On MBA and my dissatisfaction with academia

30thDec'24

My YouTube channel was created right after my third semester in university, during the winter break. I was majoring in Economics and just last semester we had covered Microeconomic theory.

The course was dry, extremely technical and unintuitive. And it was taught exactly like it was. Why was a course taught with so much jargon? Why were we studying what we were studying? Why did it take me ages to understand concepts which were quite simple once the verbosity was taken out of the equation? I did try to communicate this (in the nicest way possible) to the professor, but what I have realized over time is people usually don’t/can’t change much, no matter how hard we communicate the feedback.

What sucked even more was YouTube did not have enough videos to cover the topics. So, during the winter break, I decided to cover these concepts on my own in the simplest language possible. I am glad it was able to help other students like me in pain.

I have a long problem with how technical subjects are taught in general. Teaching is an extremely difficult job and good teachers are scarce. My problem with academia is that nobody becomes a professor because they are good teachers.

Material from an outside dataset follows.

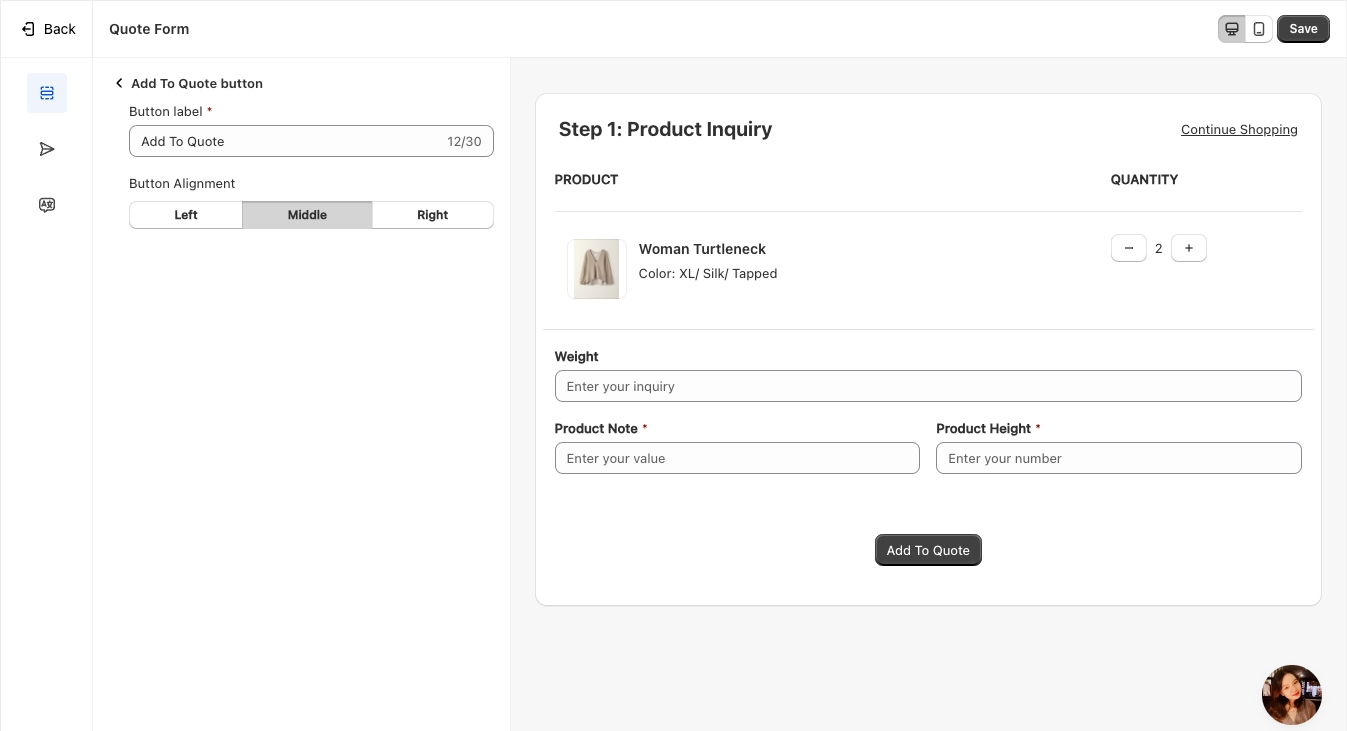Switch to desktop preview
1347x731 pixels.
(1232, 29)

In order to excel as a professor, you need - degrees from popular colleges and quality research output which is judged based on the name of the publications and number of citations. This matters for universities because it’s a huge component for determining their rankings. Following is a list of criteria that QS uses to rank universities:

- Academic reputation (40%)

- Employer reputation (10%)

- Student-to-faculty ratio (20%)

- Research citations per faculty member (20%)

- Proportion of international faculty (5%)

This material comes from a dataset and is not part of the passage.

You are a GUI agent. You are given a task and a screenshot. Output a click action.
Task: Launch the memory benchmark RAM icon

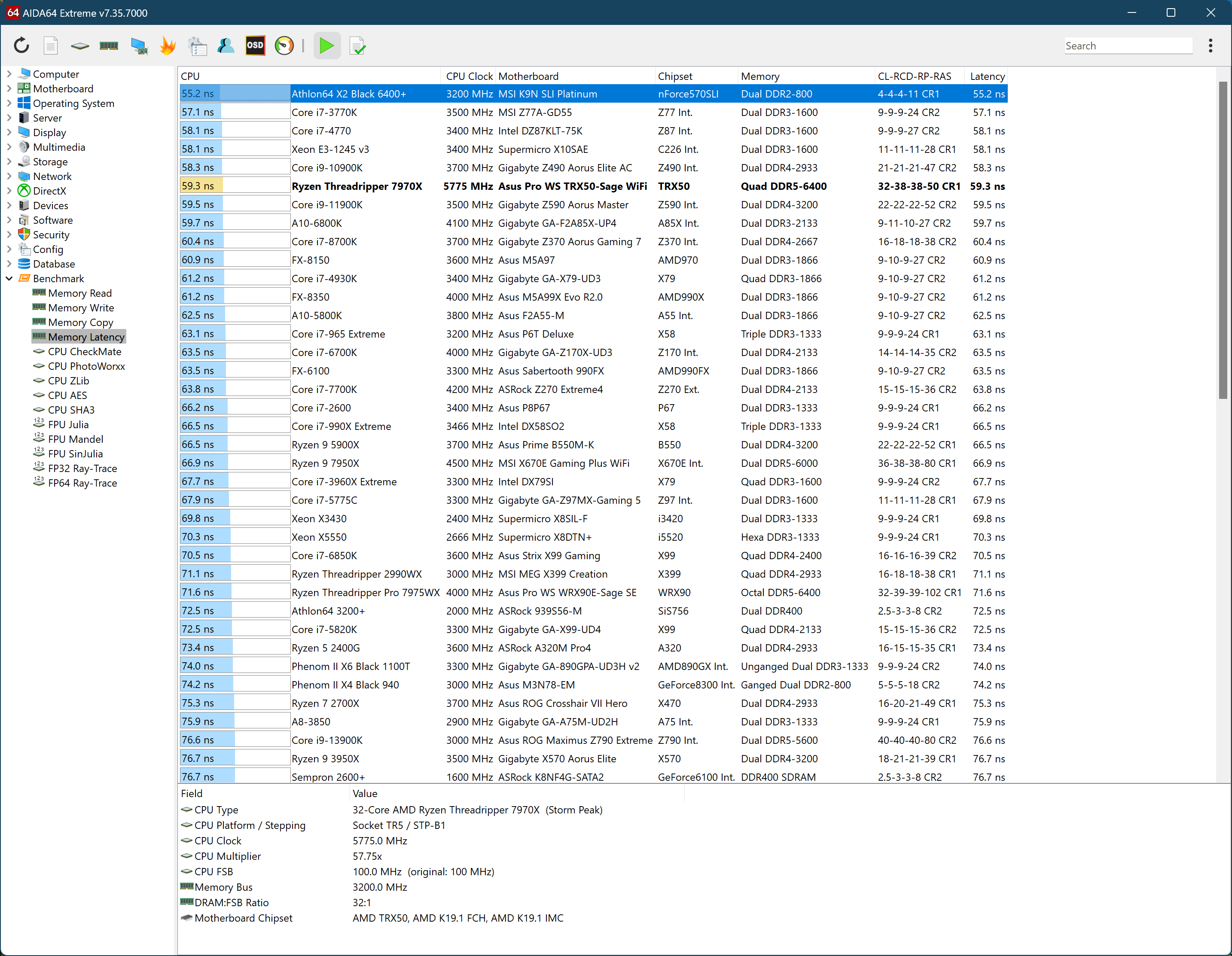click(109, 46)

- Proportion of international students (5%)

Notice how none of these criteria cover teaching quality and classroom experience? (Point taken that it would be almost impossible to objectively review teaching quality.)

Students be warned, the cool professors who seem to be writing cool papers are not usually charismatic. For most professors, the teaching part is secondary. It is a mere distraction from focusing on research work. In some rare cases, their passion translates into classrooms as well. Those classes are orgasmic. But beyond that, most of my learnings happened outside of the classroom. I don’t want to seem extremely critical of teachers, but my dissatisfaction has persisted time and time again. It’s important to acknowledge that most teachers are underpaid, which might act as a demotivator to invest in their teaching skills especially when teaching quality is not linked to compensation.

In an ideal scenario, I would not want to be enrolled formally in a school ever again, which brings me to my problems with an MBA. Nobody does an MBA because they want to learn about business, it's a widely unspoken rule. A lot of business is intuitive, and you can’t really learn how to do business at school. People around me primarily do an MBA for three reasons - they want a job with higher pay, or they want to switch careers, or they just want a break. It's hard for people to pursue entrepreneurship right after doing an MBA as in a lot of cases, these students have the burden of paying off the student loans (after all these degrees are expensive). Some management courses last only for a year, and I am just curious what the learning output is going to be in such a short span of time. During this year, students have to settle in, apply and complete an internship and then sit for placements in a few months! Talk about pressure. Perhaps, the most important business skill anybody should aim to get out of an MBA are confidence and communication. Honestly, just communication is enough. If one can learn how to communicate effectively, confidence follows. I believe these courses, if designed properly, can provide students with ample opportunities to develop communication skills.

Personally, I hope I do not need to do an MBA. I have been privileged enough to have access to a good network and the right resources to take the leap in the job market. I might do it for the fun aspect if I feel like it, but the idea of taking a student loan will probably stop me as I would want to be free of any financial obligation before pursuing an entrepreneurial opportunity.

I don’t blame people for pursuing it, as long as they are clear about why they are doing it and understand its implications. It's a tough life and a worse job market.